**** Data in this exercise ****
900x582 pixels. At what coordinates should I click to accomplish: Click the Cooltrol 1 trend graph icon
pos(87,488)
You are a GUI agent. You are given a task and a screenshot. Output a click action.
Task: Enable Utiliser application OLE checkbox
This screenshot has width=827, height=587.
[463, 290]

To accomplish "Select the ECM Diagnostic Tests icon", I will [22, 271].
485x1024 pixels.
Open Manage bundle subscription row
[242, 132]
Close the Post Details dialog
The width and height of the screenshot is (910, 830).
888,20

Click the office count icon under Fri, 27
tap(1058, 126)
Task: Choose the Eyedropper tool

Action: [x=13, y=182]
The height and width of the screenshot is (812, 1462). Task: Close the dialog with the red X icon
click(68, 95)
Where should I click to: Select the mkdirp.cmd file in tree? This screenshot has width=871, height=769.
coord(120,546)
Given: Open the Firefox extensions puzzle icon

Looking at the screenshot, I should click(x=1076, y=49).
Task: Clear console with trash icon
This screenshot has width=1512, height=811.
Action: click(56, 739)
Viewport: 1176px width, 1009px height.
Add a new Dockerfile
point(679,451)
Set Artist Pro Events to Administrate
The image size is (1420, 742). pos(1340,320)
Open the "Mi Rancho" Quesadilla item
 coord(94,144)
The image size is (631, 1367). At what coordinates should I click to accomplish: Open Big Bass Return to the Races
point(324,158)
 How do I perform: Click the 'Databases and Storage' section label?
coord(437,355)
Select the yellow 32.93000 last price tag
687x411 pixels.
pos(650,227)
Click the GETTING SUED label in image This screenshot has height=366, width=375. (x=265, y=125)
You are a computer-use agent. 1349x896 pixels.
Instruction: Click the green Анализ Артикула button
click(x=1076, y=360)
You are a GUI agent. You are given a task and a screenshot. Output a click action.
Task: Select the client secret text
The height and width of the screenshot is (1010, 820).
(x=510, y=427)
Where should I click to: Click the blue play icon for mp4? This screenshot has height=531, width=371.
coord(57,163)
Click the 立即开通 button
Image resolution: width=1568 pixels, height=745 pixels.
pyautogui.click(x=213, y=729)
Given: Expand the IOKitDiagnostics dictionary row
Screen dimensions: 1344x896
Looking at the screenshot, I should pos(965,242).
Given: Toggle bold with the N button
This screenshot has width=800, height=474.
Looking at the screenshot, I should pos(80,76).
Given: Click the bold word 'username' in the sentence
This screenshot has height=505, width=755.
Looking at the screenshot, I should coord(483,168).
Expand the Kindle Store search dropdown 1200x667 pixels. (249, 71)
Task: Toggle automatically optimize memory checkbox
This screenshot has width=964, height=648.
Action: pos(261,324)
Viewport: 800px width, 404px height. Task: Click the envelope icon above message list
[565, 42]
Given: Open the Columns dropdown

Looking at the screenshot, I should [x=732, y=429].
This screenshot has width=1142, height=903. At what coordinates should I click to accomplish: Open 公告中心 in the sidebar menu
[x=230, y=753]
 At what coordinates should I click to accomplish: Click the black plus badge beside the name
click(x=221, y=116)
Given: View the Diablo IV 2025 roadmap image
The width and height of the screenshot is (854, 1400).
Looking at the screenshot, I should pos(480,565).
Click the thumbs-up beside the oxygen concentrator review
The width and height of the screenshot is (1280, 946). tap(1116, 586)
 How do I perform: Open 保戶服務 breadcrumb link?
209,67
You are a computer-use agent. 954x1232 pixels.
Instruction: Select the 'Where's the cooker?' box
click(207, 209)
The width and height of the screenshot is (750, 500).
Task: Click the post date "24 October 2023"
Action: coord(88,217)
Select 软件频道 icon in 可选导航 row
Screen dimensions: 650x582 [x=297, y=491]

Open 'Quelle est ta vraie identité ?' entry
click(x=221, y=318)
****
• _Assignment_:
Restate all of the data above. Match it word for word.

• _Solution to this problem_:
900x582 pixels. At what coordinates should I click to accomplish: Click the Cooltrol 1 trend graph icon
pos(87,488)
You are a GUI agent. You are given a task and a screenshot. Output a click action.
Task: Enable Utiliser application OLE checkbox
This screenshot has width=827, height=587.
[463, 290]

To accomplish "Select the ECM Diagnostic Tests icon", I will [22, 271].
485x1024 pixels.
Open Manage bundle subscription row
[242, 132]
Close the Post Details dialog
The width and height of the screenshot is (910, 830).
888,20

Click the office count icon under Fri, 27
tap(1058, 126)
Task: Choose the Eyedropper tool

Action: [x=13, y=182]
The height and width of the screenshot is (812, 1462). Task: Close the dialog with the red X icon
click(68, 95)
Where should I click to: Select the mkdirp.cmd file in tree? This screenshot has width=871, height=769.
coord(120,546)
Given: Open the Firefox extensions puzzle icon

Looking at the screenshot, I should click(x=1076, y=49).
Task: Clear console with trash icon
This screenshot has width=1512, height=811.
Action: click(56, 739)
Viewport: 1176px width, 1009px height.
Add a new Dockerfile
point(679,451)
Set Artist Pro Events to Administrate
The image size is (1420, 742). pos(1340,320)
Open the "Mi Rancho" Quesadilla item
 coord(94,144)
The image size is (631, 1367). At what coordinates should I click to accomplish: Open Big Bass Return to the Races
point(324,158)
 How do I perform: Click the 'Databases and Storage' section label?
coord(437,355)
Select the yellow 32.93000 last price tag
687x411 pixels.
pos(650,227)
Click the GETTING SUED label in image This screenshot has height=366, width=375. (x=265, y=125)
You are a computer-use agent. 1349x896 pixels.
Instruction: Click the green Анализ Артикула button
click(x=1076, y=360)
You are a GUI agent. You are given a task and a screenshot. Output a click action.
Task: Select the client secret text
The height and width of the screenshot is (1010, 820).
(x=510, y=427)
Where should I click to: Click the blue play icon for mp4? This screenshot has height=531, width=371.
coord(57,163)
Click the 立即开通 button
Image resolution: width=1568 pixels, height=745 pixels.
pyautogui.click(x=213, y=729)
Given: Expand the IOKitDiagnostics dictionary row
Screen dimensions: 1344x896
Looking at the screenshot, I should pos(965,242).
Given: Toggle bold with the N button
This screenshot has width=800, height=474.
Looking at the screenshot, I should pos(80,76).
Given: Click the bold word 'username' in the sentence
This screenshot has height=505, width=755.
Looking at the screenshot, I should coord(483,168).
Expand the Kindle Store search dropdown 1200x667 pixels. (249, 71)
Task: Toggle automatically optimize memory checkbox
This screenshot has width=964, height=648.
Action: pos(261,324)
Viewport: 800px width, 404px height. Task: Click the envelope icon above message list
[565, 42]
Given: Open the Columns dropdown

Looking at the screenshot, I should [x=732, y=429].
This screenshot has width=1142, height=903. At what coordinates should I click to accomplish: Open 公告中心 in the sidebar menu
[x=230, y=753]
 At what coordinates should I click to accomplish: Click the black plus badge beside the name
click(x=221, y=116)
Given: View the Diablo IV 2025 roadmap image
The width and height of the screenshot is (854, 1400).
Looking at the screenshot, I should pos(480,565).
Click the thumbs-up beside the oxygen concentrator review
The width and height of the screenshot is (1280, 946). tap(1116, 586)
 How do I perform: Open 保戶服務 breadcrumb link?
209,67
You are a computer-use agent. 954x1232 pixels.
Instruction: Select the 'Where's the cooker?' box
click(207, 209)
The width and height of the screenshot is (750, 500).
Task: Click the post date "24 October 2023"
Action: coord(88,217)
Select 软件频道 icon in 可选导航 row
Screen dimensions: 650x582 [x=297, y=491]

Open 'Quelle est ta vraie identité ?' entry
click(x=221, y=318)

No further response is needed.